My niece has not seen her grandmother in about two years, and my mother is now fully into stage 5 of alzheimer's.
I suppose the question I really should be asking is how do I tell my extended family that my mother is no longer really interested in them? I actually have asked this question, in a way, before.
My mother has taken to telling rambling stories about her past, putting things together that did not happen in the way she "remembers" them, and mixing whole decades of information up to the extent that it is difficult for me (who was, in a sense, the "family historian" among us) to decipher what she is saying. Though I live with her and usually can figure out where she is in her thinking, even I have difficulty sometimes.
I don't think my mother, if she had her complete senses, would want to be seen in this way by her grandchildren and great grandchildren. No one would want to be seen this way, if they had a choice.
As her primary caregiver (though we now have assistance in the home on a nearly daily basis), I have to deal with the fallout from visits from my sisters and their families. The fallout is sometimes mild (needing to stay in bed for two days) and sometimes severe (delusions and disorientation for a week or so).
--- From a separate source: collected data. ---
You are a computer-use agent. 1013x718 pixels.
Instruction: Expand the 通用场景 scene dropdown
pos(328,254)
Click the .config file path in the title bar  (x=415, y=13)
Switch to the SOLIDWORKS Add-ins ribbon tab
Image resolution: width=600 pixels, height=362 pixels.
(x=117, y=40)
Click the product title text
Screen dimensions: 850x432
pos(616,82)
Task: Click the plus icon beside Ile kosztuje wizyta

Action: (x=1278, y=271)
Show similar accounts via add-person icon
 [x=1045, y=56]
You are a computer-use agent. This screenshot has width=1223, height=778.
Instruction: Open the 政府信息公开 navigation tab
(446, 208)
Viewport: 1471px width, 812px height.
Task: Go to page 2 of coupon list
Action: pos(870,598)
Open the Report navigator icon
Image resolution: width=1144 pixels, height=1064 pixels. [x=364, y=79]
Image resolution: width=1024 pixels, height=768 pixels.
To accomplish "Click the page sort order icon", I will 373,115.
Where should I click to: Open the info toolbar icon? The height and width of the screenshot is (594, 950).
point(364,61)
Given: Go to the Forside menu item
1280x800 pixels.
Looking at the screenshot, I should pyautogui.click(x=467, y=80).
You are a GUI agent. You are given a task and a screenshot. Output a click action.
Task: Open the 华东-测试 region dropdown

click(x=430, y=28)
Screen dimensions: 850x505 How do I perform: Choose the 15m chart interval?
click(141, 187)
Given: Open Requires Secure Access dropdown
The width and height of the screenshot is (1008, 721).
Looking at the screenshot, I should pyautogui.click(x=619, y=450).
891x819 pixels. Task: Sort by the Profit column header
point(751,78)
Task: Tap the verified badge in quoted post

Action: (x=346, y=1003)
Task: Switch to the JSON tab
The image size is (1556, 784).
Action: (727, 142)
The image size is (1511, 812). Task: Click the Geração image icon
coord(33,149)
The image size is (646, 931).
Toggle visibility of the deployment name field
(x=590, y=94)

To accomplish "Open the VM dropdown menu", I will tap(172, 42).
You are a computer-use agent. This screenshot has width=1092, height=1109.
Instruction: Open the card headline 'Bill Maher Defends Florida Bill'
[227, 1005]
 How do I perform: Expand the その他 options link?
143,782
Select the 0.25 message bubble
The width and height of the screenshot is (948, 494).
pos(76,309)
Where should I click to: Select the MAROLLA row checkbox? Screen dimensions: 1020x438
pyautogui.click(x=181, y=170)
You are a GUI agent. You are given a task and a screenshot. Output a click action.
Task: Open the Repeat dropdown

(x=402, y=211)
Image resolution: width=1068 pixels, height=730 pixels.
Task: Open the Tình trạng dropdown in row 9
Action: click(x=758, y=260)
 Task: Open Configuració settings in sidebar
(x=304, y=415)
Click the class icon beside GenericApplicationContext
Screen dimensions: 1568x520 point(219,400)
If there is a large family gathering here, it will exhaust my mother, and the fallout (the events that will occur in succeeding days) is quite unpredictable, but it will mean more careful supervision of my mother's health (blood pressure taking, vigil while she sleeps, etc.) than would normally occur.
I feel it's too late for a "family reunion" to have any meaning for my mother, and I guess, to preserve her dignity and the good memories of her that her grandchildren and great grands might have, I think such events are best left undone, so the next generations can remember my mother as the vibrant, ebullient, vivacious woman my mother once was.
I should add that my mother herself this evening said she was not up to such an event when I floated it past her and my husband.
How do I tell the family that it might be past the time to have such things that would involve their parent, grandparent, great grandparent? She doesn't care about them and their stories about their lives. Her needs and her life are what matter to her. She led a long, good life, was a giving mother and grandmother, and she is tired now and wants it all to be about her now. My family doesn't seem to get it. And I feel in the middle of it all, as her primary caregiver.
Any suggestions as to how to deal with this?